Yvonne en ik rijden naar Tilburg. Zijn we een dagje vrij, gaan we naar Tilburg. Best raar. Er zijn vast leukere steden, maar hier in Tilburg is de opticien waar ik naar toe wil. Eerst een ogentest.
‘Zijn er de afgelopen tijd zaken gebeurd die van invloed kunnen zijn op uw zicht?’, vraagt de opticien.
Ik zwijg. Weet niet goed wat te zeggen. Mijn zicht op de wereld is afgelopen jaar veranderd, maar dat zal de opticien wel niet bedoelen. Het blijft stil.
‘We hebben een stressjaar achter de rug’, zegt Yvonne.
Weer is het stil. Dan zeg ik dat Guusje is overleden aan kanker. Meestal proberen mensen zo snel mogelijk over te schakelen naar een ander onderwerp. De opticien niet. Hij is oprecht geïnteresseerd.

Ik wil enkel een leesbril kopen. De ogentest wijst uit dat mijn zicht is afgenomen. Niet zo’n klein beetje. Het wordt een nieuwe bril voor ver. Tegelijk te gebruiken als leesbril. Geen varifocus. Die komt niet meer op mijn neus.

De opticien luistert en praat graag. Bijvoorbeeld over geluk hebben. Hij was in New York op 11 september 2001. Hij zou al vroeg op de Twin Towers hebben gestaan, maar lag nog in bed. Met dank aan Michael Jackson die de avond ervoor wel erg lang was doorgegaan. Geluk is toeval.

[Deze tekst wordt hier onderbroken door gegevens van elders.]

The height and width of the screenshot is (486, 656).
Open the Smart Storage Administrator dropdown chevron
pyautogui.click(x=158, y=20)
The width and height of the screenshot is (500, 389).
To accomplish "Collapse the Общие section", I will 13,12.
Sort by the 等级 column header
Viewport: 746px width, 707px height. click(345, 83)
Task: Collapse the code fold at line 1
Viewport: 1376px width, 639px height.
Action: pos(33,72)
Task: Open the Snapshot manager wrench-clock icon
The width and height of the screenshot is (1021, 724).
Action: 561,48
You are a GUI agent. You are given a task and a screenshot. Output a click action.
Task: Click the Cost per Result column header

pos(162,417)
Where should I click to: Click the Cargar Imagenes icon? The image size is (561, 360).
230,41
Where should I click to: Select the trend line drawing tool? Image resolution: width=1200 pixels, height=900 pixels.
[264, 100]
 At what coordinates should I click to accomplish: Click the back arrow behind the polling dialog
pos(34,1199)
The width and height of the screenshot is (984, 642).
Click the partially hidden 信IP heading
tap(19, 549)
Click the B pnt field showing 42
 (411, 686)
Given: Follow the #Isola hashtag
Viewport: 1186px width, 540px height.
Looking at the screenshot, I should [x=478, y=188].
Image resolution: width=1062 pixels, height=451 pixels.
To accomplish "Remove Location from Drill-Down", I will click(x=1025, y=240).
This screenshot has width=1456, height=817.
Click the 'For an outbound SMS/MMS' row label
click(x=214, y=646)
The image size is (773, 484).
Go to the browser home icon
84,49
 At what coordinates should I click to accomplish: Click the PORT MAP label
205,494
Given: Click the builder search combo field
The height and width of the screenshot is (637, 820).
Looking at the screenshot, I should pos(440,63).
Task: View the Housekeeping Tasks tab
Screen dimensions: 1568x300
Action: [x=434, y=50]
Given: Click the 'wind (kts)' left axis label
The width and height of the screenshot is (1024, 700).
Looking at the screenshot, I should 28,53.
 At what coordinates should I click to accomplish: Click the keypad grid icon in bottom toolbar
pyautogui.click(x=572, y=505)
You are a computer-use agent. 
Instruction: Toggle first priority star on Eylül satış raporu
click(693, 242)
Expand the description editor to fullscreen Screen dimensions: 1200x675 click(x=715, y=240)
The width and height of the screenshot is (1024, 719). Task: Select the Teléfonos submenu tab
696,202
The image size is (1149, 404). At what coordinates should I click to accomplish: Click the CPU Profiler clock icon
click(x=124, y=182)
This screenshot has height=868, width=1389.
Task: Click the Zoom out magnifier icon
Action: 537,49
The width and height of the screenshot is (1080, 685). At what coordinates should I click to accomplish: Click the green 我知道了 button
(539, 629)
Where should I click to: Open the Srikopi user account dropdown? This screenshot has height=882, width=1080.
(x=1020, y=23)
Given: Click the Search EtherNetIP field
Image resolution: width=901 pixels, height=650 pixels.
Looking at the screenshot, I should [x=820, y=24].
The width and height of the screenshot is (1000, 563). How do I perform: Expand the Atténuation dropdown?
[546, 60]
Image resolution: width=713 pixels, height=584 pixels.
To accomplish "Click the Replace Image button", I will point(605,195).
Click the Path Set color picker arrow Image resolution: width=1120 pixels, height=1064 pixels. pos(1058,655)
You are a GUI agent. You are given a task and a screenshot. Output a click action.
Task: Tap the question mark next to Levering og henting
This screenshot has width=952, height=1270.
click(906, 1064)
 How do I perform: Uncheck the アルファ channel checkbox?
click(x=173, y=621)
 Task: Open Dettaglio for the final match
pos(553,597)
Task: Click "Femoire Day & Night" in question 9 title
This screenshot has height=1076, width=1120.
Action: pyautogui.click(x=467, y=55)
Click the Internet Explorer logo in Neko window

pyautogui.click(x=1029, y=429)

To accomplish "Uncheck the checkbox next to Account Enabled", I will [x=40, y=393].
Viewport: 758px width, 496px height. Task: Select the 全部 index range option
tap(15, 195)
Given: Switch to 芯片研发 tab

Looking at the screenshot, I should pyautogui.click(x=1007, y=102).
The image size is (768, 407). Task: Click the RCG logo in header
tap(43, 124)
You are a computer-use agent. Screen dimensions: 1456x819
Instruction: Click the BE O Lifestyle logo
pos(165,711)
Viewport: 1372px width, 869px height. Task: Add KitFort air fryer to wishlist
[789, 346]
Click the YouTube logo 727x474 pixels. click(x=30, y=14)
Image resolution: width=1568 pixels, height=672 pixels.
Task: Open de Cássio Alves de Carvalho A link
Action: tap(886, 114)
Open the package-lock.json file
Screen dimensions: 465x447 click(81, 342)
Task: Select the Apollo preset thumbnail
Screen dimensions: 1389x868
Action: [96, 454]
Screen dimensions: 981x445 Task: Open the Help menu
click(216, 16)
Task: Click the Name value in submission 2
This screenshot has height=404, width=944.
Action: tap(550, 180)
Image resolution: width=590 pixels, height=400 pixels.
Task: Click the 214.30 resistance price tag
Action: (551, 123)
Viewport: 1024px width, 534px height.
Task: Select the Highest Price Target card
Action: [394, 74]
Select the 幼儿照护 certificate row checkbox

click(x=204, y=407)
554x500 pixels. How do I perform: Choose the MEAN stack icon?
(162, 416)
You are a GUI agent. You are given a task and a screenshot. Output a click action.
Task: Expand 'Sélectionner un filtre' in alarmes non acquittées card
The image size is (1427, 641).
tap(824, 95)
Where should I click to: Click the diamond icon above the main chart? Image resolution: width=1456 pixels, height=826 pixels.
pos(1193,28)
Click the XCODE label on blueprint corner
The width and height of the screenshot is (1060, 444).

Als we weer buiten staan, besluiten we dat het tijd is voor een broodje. Op naar Guusjes favoriete lunchroom. We stappen binnen. Guus Meeuwis zingt ‘De weg’. Het lijkt wel of er verder geen geluid is. Alleen dit lied. De dame van de lunchroom wil zich verontschuldigen. Ze weet waar dit lied bij hoort. Ze kent Guusje goed. Sterker nog. De fooienpot in deze lunchroom is bestemd voor Stichting KanjerGuusje. Yvonne zegt dat het niet uitmaakt. Het is toeval.

Kon ik maar even bij je zijn. Dat zong Gordon toen we na Guusjes overlijden de eerste keer weer in de lunchroom kwamen. Je zou bijna denken dat het geen toeval is. Het is maar net hoe je de dingen ziet. De opticien vertelde vandaag over 11 september 2001. Hij was in New York. De derde wereldoorlog leek begonnen. Dat leek die dag de waarheid. Hoe wil je de dingen zien. Veel ouders van een overleden kind zien in alles wat er gebeurt de hand van dat kind. Ik zie dat niet. Voor mij blijft het toeval. Ik hoop dat Guusje nog veel dingen toevallig laat gebeuren.